Collected data entries
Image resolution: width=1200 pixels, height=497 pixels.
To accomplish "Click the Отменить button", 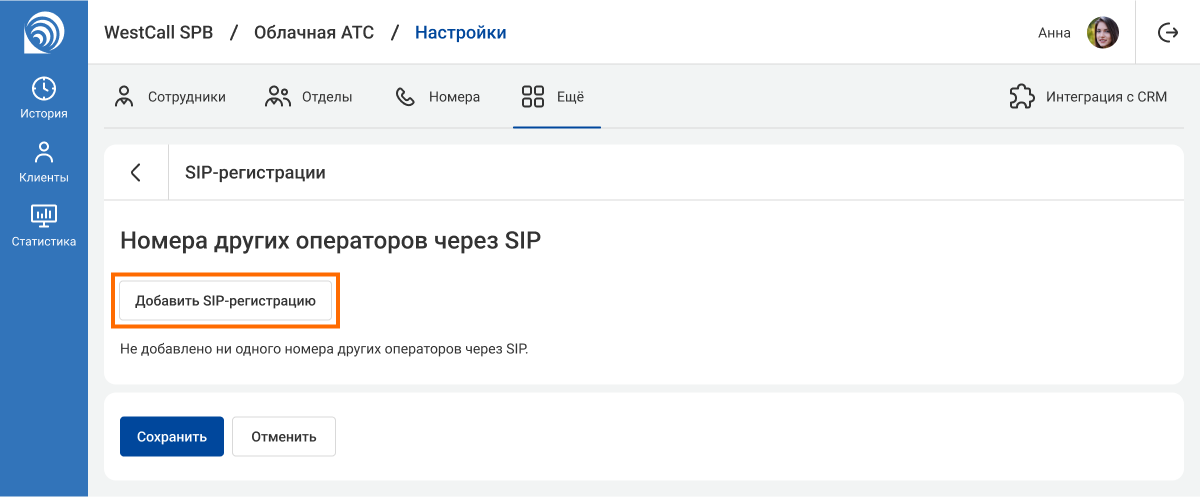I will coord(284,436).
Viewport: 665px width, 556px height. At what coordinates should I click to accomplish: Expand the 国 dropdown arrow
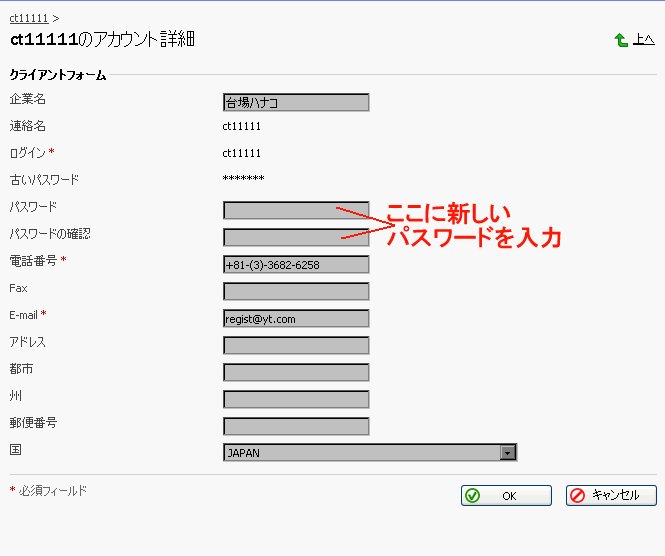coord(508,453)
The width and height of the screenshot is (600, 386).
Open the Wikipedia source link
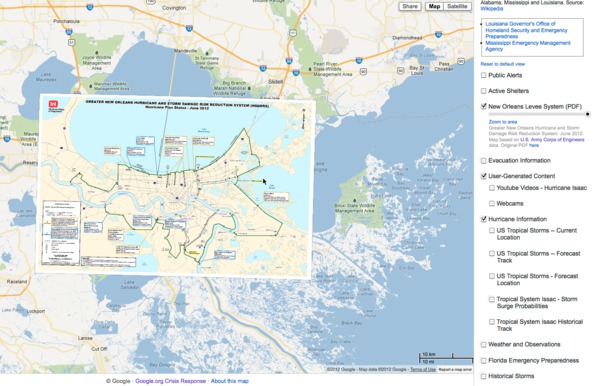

--- INSTRUCTIONS TO FOLLOW ---
The copy you give must run from the line containing "The width and" through the last line of the records, exactly, with the pictures left out.

--- OUTPUT FOR THIS EXERCISE ---
The width and height of the screenshot is (600, 386).
Open the Wikipedia source link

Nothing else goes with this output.